Людмила не слушала ни свекра, ни мужа, тревожилась о своем:

— Заводу нужна новая площадь, ясно… Неужели рощу срубят? Вы должны знать, Никита Георгиевич.

— Я верю в добрые проекты, Людочка.

— Да, вы добрый, я знаю. Обстоятельства жесткие. Жалко, если рощу снесут.

— Это ее больное место, — придвинулся ближе к жене Павел. — Переживает. Она знает здесь каждую березку, жалеет, когда кору надрезают, собирая сок по весне, жалеет, словно раненых. Чувствительная, любит всякие трогательные истории, трогательные роли, тоскует по театру. А я прошу ее поберечься, пока окрепнет. И малыши у нас все-таки.

— Павел — мой наставник, — вздохнула Люда. — И прокурор. Деспот. Оберегая, угнетает. Он прав, безусловно, но и меня надо понять, с детства мечтала о театре, мысленно переиграла все роли. Даже мужские. Я не виновата, что мечталось о многом, а судилось так мало.

Заговорили о театре, Евдокия Сергеевна вспомнила о подружке по ремесленному училищу, ныне знаменитой артистке; осанистый литейщик из древнего рабочего рода рассказал о совершенном круизе, собственно о Лувре и Ла Скала; Людмила снова вернулась к своему театру, говорила о Чехове, театре Чехова, театре потрясения души.

— Мое заветное — сыграть Любовь Андреевну… Послушайте, Никита Георгиевич, почему Любовь Андреевна, такая чуждая нам, понятна и тревожит? Быть может, в каждой из нас — беспечность, жажда безрассудства, которую надо преодолеть ради истинного? «Мне одной в тишине страшно. Не осуждайте меня, Петя!» Страшно себя, нерешенности в себе.

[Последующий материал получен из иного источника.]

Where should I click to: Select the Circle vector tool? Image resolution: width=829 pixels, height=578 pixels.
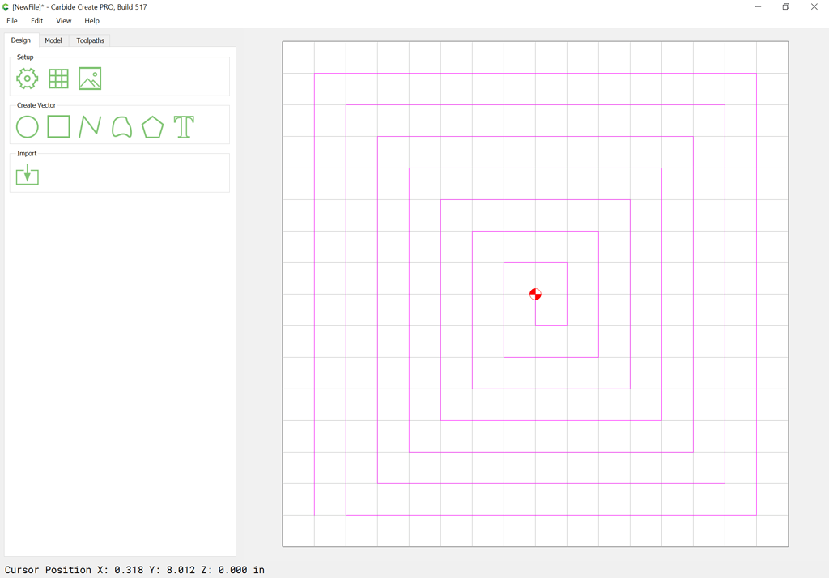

— Людочка хорошо играет, — вмешался в разговор Павел. — Но она своевольна, недисциплинированная, может сорваться, повернуть по-своему…

— Это мой судия, — прижалась к мужу Люда. — Он любит театр, но опасается кулис, кулисы — дремучий лес, в котором водятся хищные звери.

И вдруг принялась разглядывать Никиту:

— Ну, у вас и борода! Разбойничья борода. Почему дети не боятся вас?

— Я добрый разбойник, Людочка. Дети любят добрых разбойников, бегемотов, крокодилов, Чебурашек.